Anders sieht hingegen die Prognose für den Dow Jones Industrial Index aus. Lediglich 40 Prozent der Befragten gestehen dem US-amerikanischen Index ein Aufwärtspotenzial zu. Die Optimisten glauben im Schnitt an einen Wertzuwachs von fast 10 Prozent auf 12.000 Punkte im kommenden Jahr. Fast jeder zweite Umfrageteilnehmer geht von einem unveränderten Stand aus; 15 Prozent glauben an sinkende Kurse in den USA.

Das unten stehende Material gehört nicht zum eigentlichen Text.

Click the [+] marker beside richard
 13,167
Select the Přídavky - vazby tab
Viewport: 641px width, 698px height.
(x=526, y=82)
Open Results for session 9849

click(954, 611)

Noch weniger optimistisch zeigen sich die Geldverwalter beim Eurostoxx 50. Hier sehen sie in der Mehrzahl (59 Prozent) zwar auch ein Plus. Dieser fällt mit plus 4 Prozent auf 2.923 Punkte aber deutlich geringer aus.

Branchen: Industrie, Chemie- und Pharma sowie Versorger bevorzugt

Bei den Branchen empfehlen die Experten vor allem Industrie-Aktien. Diese seien „ein Muss, solange die Schwellenländer auf Wachstumskurs sind“, sagte ein Vermögensverwalter. Über 65 Prozent seiner Kollegen folgen dieser Meinung. Noch lieber mögen die Umfrageteilnehmer Titel aus der Chemie- und Pharma-Branche (70,3 Prozent) sowie Versorger (66,7 Prozent).

Renten: Deutsche Staatsanleihen pfui, Unternehmensanleihen und Staatsanleihen aus den Schwellenländern hui

Von den deutschen Staatsanleihen hingegen raten die meisten befragten Vermögensverwalter (fast 75 Prozent) ab. Sie schätzen das Chance-Risiko-Verhältnis als „eindeutig negativ“ ein und weisen auch auf das Risiko einer Zinsänderung hin. Daher prognostizieren fast 80 Prozent der Umfrageteilnehmer sinkende Kurse im kommenden Jahr.

Stattdessen setzen 77,8 Prozent der Finanzexperten auf ausgewählte Unternehmensanleihen, die weiterhin einen Renditevorteil gegenüber Staatsanleihen bieten würden. Fast 52 Prozent empfehlen zudem Staatsanleihen aus Schwellenländern, da die Bonitätsrisiken tendenziell abnehmen würden.